#### [About this task]
The job is to find each line in the entries holding the string "will" and copy that line.

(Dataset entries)
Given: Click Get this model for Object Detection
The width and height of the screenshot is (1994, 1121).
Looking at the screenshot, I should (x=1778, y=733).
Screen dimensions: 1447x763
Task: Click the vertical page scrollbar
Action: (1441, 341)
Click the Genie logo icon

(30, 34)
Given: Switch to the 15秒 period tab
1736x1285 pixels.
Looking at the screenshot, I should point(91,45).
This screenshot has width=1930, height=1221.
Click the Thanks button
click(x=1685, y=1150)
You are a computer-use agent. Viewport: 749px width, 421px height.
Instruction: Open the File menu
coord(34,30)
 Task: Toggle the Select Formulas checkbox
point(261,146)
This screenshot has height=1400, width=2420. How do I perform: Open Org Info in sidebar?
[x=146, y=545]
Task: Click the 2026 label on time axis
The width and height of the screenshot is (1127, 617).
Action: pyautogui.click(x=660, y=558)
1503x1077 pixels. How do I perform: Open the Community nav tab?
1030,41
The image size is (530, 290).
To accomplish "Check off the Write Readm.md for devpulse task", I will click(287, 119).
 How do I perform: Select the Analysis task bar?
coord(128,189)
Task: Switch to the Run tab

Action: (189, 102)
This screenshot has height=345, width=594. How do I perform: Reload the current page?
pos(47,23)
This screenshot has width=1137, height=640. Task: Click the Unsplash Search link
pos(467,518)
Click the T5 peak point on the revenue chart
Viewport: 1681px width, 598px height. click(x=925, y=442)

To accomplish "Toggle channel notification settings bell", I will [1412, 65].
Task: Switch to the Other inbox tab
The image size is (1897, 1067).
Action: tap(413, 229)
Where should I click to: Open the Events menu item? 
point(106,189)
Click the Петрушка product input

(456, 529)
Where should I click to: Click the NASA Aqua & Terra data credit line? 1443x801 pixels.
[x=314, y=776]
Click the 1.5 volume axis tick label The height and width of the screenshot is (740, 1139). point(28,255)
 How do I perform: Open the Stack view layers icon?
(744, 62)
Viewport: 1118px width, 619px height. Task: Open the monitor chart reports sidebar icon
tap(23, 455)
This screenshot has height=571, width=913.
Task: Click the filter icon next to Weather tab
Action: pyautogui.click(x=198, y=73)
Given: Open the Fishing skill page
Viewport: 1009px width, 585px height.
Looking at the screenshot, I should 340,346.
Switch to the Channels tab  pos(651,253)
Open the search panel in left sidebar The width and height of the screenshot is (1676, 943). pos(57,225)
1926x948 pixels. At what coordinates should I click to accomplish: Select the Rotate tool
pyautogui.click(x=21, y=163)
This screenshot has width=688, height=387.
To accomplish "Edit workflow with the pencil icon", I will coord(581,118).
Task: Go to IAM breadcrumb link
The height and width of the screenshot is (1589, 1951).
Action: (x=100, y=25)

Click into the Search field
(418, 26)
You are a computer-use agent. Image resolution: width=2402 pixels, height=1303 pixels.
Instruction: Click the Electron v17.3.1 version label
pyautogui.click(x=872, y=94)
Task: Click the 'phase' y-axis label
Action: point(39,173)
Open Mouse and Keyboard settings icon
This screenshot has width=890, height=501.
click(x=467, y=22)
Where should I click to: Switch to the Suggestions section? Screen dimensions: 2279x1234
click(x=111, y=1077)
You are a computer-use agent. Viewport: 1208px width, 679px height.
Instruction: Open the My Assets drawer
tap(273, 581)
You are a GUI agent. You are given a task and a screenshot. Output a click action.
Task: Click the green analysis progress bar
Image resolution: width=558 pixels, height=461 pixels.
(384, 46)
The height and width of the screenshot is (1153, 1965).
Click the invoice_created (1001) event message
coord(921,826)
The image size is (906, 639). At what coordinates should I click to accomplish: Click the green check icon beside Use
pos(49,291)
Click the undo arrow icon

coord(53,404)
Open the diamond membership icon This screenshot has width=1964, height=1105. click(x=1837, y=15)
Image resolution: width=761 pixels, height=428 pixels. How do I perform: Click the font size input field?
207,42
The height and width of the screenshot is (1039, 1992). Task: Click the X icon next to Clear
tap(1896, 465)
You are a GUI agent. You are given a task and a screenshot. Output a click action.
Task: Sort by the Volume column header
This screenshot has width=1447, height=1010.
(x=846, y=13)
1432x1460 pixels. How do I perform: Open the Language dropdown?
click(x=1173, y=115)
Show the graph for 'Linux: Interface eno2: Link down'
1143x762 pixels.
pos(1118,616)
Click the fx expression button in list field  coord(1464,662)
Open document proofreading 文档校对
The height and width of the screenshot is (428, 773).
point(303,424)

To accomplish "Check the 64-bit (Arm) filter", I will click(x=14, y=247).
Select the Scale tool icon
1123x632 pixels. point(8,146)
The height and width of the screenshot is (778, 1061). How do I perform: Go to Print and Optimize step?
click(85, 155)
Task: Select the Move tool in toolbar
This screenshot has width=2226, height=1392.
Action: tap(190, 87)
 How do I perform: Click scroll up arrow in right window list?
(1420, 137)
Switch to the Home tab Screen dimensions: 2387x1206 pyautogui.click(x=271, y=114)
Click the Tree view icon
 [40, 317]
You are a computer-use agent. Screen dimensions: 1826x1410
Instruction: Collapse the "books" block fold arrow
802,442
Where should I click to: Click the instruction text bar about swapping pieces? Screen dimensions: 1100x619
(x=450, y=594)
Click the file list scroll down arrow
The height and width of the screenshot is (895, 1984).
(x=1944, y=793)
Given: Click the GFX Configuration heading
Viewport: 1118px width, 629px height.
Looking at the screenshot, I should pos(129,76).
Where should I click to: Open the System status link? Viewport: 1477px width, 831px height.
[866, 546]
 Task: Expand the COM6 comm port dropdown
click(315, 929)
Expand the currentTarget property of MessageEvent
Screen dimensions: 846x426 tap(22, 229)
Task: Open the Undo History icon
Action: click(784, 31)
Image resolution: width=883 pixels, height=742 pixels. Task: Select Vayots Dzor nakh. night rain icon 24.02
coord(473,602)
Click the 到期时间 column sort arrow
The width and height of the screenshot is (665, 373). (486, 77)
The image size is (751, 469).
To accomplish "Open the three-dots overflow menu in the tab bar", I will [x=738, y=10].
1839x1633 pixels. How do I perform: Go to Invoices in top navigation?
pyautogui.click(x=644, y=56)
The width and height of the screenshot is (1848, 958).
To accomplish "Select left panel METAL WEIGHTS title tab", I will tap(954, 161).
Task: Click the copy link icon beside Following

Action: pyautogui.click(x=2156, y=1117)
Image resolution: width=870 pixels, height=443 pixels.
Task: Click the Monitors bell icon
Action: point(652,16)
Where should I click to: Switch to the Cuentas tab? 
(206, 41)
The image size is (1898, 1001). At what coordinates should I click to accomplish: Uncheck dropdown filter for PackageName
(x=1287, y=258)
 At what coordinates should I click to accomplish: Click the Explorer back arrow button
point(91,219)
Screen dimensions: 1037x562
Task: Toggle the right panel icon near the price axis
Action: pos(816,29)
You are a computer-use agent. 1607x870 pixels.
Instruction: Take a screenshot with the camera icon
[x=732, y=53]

#### [Solved exercise]
To accomplish "Check off the Write Readm.md for devpulse task", I will click(287, 119).
To accomplish "Toggle channel notification settings bell", I will [1412, 65].
To accomplish "Edit workflow with the pencil icon", I will coord(581,118).
To accomplish "Check the 64-bit (Arm) filter", I will click(x=14, y=247).
To accomplish "Open the three-dots overflow menu in the tab bar", I will [x=738, y=10].
To accomplish "Select left panel METAL WEIGHTS title tab", I will tap(954, 161).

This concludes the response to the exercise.